At the age of ten, Maggie Kast took a dance class with a former member of the Martha Graham Dance Company. This teacher one day quoted Martha Graham’s principal dancer and husband, Erick Hawkins: “This studio is a sacred space, a temple of dance. From now on, there will be no talking or laughing, only movement and music.” Fueled by the ritual and myth around the Graham technique, Maggie grew up to become a dancer and choreographer, eventually winning Chicago’s Ruth Page Award for Outstanding Contribution to the Dance Community. For a child of an adamantly irreligious household, the disciplines of dance provided Kast with a type of religious experience; she didn’t come to Christian faith until she was nearly 40.

At the center of this book is a parent’s nightmare made real. While driving along a Jamaican road, Kast’s husband, Eric, lost control of their car, and their three-year-old daughter was killed in the resulting accident. Eric had grown up Roman Catholic but no longer practiced the faith. Kast’s father was an anthropologist who studied religious ritual but held it at a distance; it was something to be observed in other people, but not something in which to participate. In this vacuum of spirituality, Kast began to sense that there was more to her daughter’s death than her mere absence.

As these questions nagged her, she found her best answers in the theology of the Roman Catholic Church, and she was baptized. She says that her new community chose her as much as she chose it. She wrestles with some of the teachings—for example, on women’s ordination and homosexuality—but it was through the church that she became involved in social causes. She took classes at the Catholic Theological Union and became a student of liberation theology. All of these things both enriched her family’s life and created friction within it.

Kast’s storytelling is not linear, which may be disconcerting to some readers, but this is not so much the story of one life as it is an exploration of one faith. Kast will tell about an incident in her churched life, then connect it to an incident that happened before she came to faith, moving back and forth in time, seeking an understanding of her own life. What another memoirist might treat as glamorous (travels around the world, for example), Kast mentions only in passing, as though it is unimportant to the inner life she’s tracking. Instead, she remembers sensual details, like the smell of food. Like a dance, the book moves about in distinct patterns, revisiting movements and themes, leaving impressions and emotions rather than a straightforward narrative.

Toward the end of the book, Kast plainly states, “Sometimes I think my faith is in my body,” and, indeed, what distinct moments she gives us are presented with sensual description, whether the feeling she had when her mother explained sex or her reaction the first time she saw someone descend to a kneeler at church in fervent, personal prayer—how her own body went rigid, boardlike. She thought she could never do such a thing. Later, she fought the urge to completely prostrate herself at the Words of Institution. She was drawn to the movements of the liturgy, the physical elements of the sacraments.

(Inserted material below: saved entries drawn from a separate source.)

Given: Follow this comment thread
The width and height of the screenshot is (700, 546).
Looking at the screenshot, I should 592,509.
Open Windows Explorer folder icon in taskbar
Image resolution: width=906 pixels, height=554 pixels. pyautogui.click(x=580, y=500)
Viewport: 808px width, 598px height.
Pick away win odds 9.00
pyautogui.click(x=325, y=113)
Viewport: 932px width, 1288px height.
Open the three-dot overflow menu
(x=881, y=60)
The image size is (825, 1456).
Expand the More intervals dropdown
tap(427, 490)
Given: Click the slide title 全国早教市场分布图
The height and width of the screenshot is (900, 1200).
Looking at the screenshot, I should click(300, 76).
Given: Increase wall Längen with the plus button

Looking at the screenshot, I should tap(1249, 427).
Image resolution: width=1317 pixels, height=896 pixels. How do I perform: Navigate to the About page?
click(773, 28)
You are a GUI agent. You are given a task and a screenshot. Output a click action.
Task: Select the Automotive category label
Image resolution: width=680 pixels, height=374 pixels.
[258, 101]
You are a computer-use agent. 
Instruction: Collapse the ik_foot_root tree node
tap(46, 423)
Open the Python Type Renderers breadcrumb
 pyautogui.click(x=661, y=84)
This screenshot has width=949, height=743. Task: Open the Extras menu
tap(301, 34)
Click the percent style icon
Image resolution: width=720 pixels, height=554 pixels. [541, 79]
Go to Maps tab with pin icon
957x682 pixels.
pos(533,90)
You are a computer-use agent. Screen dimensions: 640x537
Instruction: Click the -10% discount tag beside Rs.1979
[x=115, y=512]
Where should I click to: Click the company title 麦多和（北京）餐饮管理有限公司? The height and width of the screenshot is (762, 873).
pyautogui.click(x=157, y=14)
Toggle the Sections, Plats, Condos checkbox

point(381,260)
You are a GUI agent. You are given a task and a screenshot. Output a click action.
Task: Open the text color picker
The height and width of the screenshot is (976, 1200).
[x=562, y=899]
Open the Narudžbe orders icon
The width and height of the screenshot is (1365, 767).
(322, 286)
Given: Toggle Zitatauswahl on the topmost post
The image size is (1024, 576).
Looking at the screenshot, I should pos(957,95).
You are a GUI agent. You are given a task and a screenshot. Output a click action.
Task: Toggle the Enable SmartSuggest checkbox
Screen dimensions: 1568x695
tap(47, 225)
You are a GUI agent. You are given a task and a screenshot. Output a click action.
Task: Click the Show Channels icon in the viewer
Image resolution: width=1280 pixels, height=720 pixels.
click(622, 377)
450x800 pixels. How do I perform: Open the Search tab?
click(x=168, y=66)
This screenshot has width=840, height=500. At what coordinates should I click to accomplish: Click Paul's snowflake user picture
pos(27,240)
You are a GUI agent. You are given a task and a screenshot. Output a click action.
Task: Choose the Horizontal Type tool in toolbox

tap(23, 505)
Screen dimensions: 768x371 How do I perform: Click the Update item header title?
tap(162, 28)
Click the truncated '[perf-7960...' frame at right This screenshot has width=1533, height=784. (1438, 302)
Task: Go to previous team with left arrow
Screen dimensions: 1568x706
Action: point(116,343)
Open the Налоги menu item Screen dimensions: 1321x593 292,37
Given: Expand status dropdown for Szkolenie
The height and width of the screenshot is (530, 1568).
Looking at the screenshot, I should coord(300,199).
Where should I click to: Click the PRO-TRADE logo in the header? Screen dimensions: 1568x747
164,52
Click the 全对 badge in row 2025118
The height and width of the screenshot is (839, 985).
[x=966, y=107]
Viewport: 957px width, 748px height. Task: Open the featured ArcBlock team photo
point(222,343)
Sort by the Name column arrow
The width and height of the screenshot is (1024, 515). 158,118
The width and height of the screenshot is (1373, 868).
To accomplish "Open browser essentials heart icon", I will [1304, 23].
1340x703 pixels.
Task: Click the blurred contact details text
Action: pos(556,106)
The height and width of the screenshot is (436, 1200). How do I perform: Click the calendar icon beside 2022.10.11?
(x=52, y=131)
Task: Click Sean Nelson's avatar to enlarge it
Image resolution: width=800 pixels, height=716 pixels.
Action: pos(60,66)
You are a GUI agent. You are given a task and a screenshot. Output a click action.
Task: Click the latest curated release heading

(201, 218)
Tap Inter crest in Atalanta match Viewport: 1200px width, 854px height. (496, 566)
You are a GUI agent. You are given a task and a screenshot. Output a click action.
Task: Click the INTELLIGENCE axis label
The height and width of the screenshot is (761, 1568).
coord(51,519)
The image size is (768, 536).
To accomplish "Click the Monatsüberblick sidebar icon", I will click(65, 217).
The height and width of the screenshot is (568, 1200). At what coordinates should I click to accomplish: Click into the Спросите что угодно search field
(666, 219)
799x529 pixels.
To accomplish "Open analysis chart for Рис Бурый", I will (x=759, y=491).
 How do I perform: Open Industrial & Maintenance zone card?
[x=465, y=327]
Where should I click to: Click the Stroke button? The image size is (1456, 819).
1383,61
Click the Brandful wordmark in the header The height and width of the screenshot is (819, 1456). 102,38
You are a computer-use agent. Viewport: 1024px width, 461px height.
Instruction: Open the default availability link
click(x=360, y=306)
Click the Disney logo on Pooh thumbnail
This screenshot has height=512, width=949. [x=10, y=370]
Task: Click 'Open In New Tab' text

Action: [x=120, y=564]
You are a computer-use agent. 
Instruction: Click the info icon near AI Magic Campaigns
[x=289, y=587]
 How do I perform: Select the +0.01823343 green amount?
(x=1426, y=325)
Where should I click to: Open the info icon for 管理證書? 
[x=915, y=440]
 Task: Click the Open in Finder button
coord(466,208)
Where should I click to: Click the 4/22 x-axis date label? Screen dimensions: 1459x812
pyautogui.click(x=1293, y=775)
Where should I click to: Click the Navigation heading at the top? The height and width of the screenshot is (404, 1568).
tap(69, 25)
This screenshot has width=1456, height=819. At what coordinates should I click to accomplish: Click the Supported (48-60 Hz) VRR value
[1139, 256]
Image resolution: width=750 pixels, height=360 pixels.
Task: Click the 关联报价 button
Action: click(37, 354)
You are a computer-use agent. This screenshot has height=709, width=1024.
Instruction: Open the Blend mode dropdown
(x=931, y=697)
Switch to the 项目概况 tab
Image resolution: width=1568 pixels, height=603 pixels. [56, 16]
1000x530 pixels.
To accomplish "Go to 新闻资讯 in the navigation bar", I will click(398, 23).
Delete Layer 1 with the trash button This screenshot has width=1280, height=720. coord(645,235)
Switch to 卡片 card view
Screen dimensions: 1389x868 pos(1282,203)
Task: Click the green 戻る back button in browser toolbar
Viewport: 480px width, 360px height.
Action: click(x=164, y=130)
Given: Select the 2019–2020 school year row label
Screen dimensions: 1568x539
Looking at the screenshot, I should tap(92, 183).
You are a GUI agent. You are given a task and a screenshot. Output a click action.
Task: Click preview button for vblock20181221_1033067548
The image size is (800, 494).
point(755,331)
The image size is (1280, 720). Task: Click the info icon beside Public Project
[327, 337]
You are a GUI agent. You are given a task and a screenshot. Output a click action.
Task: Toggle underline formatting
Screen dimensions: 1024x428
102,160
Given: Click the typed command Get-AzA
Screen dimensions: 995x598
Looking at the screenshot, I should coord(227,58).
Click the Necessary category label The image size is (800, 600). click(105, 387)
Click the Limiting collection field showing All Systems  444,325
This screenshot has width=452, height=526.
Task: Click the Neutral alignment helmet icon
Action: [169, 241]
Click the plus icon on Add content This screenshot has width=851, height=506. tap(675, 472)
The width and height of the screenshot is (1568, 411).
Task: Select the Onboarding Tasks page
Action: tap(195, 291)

She envisioned, but never produced, a daylong feast of Holy Communion in her backyard, with dancing and singing, bread and wine. Surely, Kast’s is an embodied faith.

This leads me to share one frustration with this otherwise beautifully and thoughtfully written book. For all of her talk of physical activity, of connecting Graham ritual and dance-studio myth to sacraments and church theology, Kast never directly addresses the most obvious of theological terms: incarnation, resurrection, imago Dei. These seem like conspicuously absent topics for a theologically trained dancer.

But that’s faulting Kast for not writing the book I hoped to read—and really, all those ideas are there, hidden just beneath the surface. What we do have is a book full of grit and light, of tumultuous questions and unaccountable peace. This is not a “how I came to faith and why you should too” evangelism tract, but a witness who says, “I came to faith and this is the best I can do to explain it.” Kast’s honest, if admittedly slippery, accounting of memory and experience does more than baldly state doctrinal positions. Like the sacraments that attract and hold her, Kast’s book is not only what we see. It is a visible testament that points to a hidden reality.